After messing around CMake and ~/.clion11 directory for a while I’ve came up with a simple python script which wrapped around CMake binary used by CLion, replacing -G "Unix Makefiles" command line option with -G Ninja. It did work in terms of making CLion using Ninja for building a project and didn’t require any additional actions from me unlike previous solution. Unfortunatelly, it absolutely broke autocompletion support in the IDE, since it relied upon some artifacts, which Unix Makefiles generator was producing.

After some trial and errors I modified my script to act according following rules:

  1. Whenever it’s called outside of CLion’s private directory (~/.clionXX) or there is no -G option in command line, it simply passes control over to CMake.

  2. If there is -G option, it does some black magic to make me, CMake and CLion happy:

    1. First, it calls real CMake with original arguments, producing Makefiles required by CLion.
    2. Then it alters CMakeCache.txt to make CMake think that previous generator used was Ninja, not Unix Makefiles.
    3. Finally, replace “Unix Makefiles” occurrance in generator name with “Ninja” and call CMake again.

You may grab the script on GitHub.
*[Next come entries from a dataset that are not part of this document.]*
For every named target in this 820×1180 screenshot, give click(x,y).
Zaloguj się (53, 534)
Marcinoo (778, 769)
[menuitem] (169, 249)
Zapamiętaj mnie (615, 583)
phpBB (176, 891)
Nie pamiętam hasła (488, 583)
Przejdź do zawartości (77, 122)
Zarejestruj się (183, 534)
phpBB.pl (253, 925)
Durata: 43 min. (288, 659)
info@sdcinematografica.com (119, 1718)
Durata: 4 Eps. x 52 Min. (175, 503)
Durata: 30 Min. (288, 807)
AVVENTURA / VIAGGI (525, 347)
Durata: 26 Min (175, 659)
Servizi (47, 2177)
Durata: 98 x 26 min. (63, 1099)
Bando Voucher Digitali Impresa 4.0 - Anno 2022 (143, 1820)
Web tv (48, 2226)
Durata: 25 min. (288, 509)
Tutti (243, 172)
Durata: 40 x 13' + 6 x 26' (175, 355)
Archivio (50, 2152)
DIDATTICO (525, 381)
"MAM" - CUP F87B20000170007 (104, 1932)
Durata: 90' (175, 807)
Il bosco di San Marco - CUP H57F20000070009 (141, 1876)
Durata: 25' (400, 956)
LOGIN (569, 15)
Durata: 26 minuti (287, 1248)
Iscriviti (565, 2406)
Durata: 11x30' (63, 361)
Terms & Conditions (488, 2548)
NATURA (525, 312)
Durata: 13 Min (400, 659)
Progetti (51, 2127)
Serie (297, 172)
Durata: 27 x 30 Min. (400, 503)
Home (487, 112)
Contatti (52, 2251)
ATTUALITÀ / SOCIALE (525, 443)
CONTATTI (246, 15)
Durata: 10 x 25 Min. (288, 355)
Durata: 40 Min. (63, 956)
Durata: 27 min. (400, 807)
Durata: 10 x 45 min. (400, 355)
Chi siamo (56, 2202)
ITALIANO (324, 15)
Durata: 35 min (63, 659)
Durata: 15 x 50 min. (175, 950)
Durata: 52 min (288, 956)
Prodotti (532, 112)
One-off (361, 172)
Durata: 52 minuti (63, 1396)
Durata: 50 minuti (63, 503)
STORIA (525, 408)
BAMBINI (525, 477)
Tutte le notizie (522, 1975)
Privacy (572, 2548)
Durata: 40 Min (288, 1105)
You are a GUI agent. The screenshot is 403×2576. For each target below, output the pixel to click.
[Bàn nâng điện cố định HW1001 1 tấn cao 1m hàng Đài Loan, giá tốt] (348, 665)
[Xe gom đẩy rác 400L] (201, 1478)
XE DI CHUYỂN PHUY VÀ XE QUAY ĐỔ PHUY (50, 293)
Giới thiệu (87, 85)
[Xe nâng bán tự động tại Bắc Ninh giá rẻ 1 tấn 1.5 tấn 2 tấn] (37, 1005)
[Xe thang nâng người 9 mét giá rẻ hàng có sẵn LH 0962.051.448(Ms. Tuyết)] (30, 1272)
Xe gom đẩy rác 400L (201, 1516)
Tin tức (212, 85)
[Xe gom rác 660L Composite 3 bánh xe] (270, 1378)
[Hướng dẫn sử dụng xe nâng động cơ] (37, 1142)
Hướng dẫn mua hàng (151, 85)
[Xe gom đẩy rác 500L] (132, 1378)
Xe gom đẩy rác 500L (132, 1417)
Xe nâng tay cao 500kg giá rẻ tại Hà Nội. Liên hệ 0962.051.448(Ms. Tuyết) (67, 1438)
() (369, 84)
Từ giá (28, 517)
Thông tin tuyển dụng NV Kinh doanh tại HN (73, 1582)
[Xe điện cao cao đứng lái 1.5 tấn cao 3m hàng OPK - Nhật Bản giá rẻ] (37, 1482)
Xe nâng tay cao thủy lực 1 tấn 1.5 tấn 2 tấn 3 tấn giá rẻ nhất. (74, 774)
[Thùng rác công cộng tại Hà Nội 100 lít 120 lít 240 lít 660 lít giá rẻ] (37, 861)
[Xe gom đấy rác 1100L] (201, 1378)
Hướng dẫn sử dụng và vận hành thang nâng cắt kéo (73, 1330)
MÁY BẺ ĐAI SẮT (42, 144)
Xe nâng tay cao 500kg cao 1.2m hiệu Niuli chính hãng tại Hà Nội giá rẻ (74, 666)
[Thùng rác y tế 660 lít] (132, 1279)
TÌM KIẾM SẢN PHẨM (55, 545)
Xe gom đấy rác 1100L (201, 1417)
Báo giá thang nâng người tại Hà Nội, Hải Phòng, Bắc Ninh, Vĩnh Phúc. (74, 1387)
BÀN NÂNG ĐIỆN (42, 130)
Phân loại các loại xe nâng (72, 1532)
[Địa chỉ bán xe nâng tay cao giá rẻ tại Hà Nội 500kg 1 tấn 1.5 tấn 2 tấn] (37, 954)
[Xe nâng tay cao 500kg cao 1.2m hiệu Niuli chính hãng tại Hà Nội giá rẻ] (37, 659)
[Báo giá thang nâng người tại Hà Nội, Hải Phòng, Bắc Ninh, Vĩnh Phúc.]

I’ve tested it on Linux and Python 2.7 but I suppose it should work on Windows and Mac too, maybe with minor modifications. Please, let me know in comments if it worked for you :-)

Finally, this script has several imperfections, which I’ll fix in future. One of the most important is that it currently mizes stderr and stdout of CMake which seems to confuse CLion a little bit when dealing with invalid CMakeList.txt file.